The task
Each line from the one containing "This screenshot has" to the end of the listing below must be retyped exactly, with no line left out and none added.

--- Material for this exercise Enclosed Below ---

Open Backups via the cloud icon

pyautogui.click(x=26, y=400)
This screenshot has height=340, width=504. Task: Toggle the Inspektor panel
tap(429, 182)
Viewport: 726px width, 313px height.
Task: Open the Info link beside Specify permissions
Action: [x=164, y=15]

--- End of Enclosed Material for this exercise ---

Reply
This screenshot has height=340, width=504. Task: Toggle the Inspektor panel
tap(429, 182)
Viewport: 726px width, 313px height.
Task: Open the Info link beside Specify permissions
Action: [x=164, y=15]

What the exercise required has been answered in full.